Data to use Start Marker

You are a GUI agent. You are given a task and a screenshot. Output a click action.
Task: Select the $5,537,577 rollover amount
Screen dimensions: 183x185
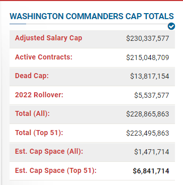(x=152, y=95)
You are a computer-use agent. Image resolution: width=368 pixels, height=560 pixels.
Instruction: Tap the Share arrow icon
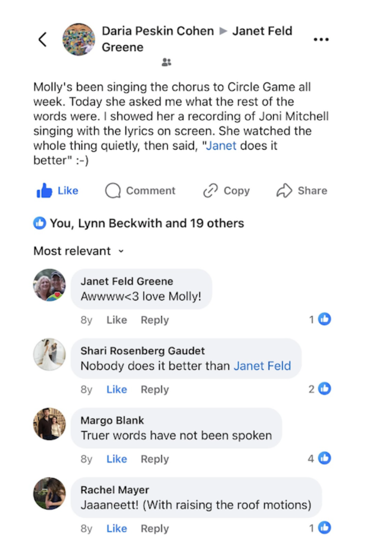tap(284, 191)
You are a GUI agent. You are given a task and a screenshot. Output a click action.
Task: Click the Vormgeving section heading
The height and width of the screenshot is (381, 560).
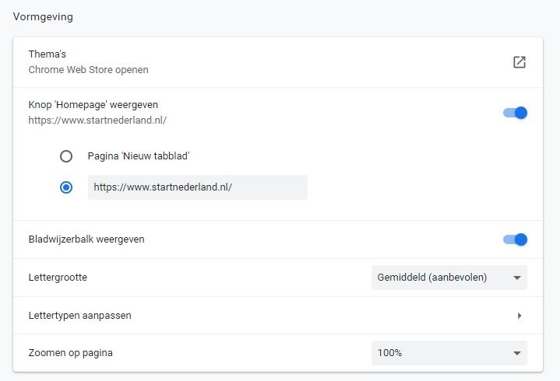tap(43, 17)

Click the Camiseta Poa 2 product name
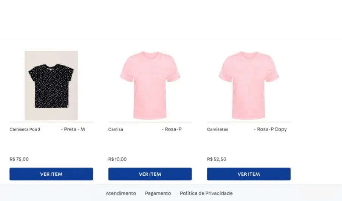(x=25, y=129)

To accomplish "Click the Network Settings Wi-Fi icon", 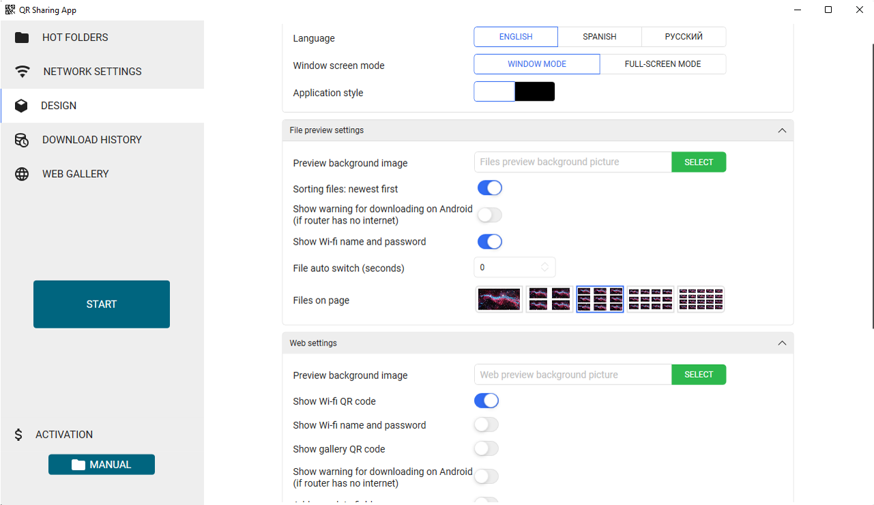I will (23, 72).
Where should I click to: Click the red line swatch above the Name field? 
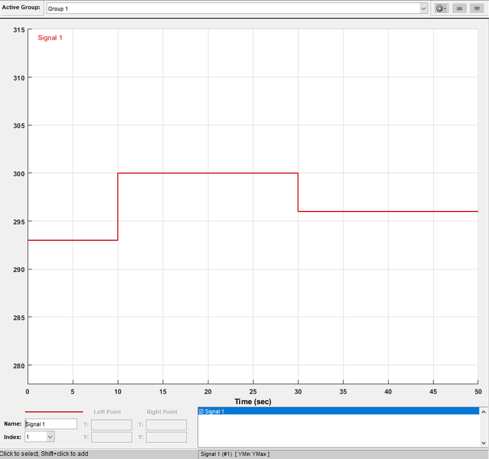pyautogui.click(x=54, y=411)
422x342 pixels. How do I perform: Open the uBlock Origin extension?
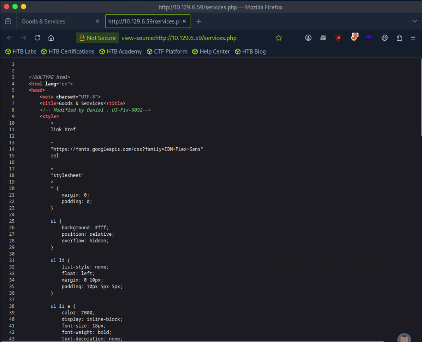pyautogui.click(x=338, y=38)
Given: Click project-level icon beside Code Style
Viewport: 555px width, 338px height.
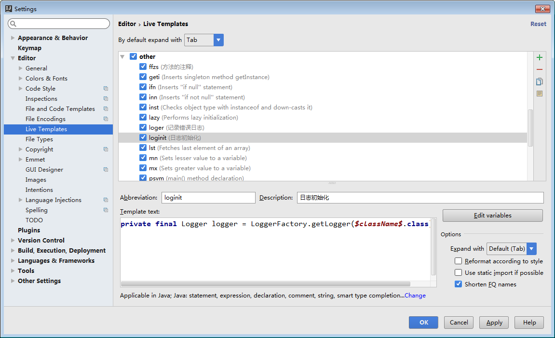Looking at the screenshot, I should pos(106,89).
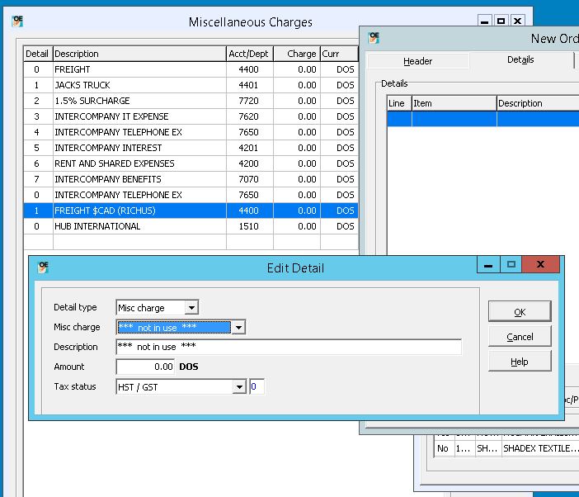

Data to use End Marker

*Required work*
An exact copy is needed of every line from the line containing "422x342 pixels. How" to the last line of the records; pictures stay out of it.

*Answer to this exercise*
422x342 pixels. How do I perform: Open the uBlock Origin extension?
pyautogui.click(x=338, y=38)
Given: Click project-level icon beside Code Style
Viewport: 555px width, 338px height.
Looking at the screenshot, I should pos(106,89).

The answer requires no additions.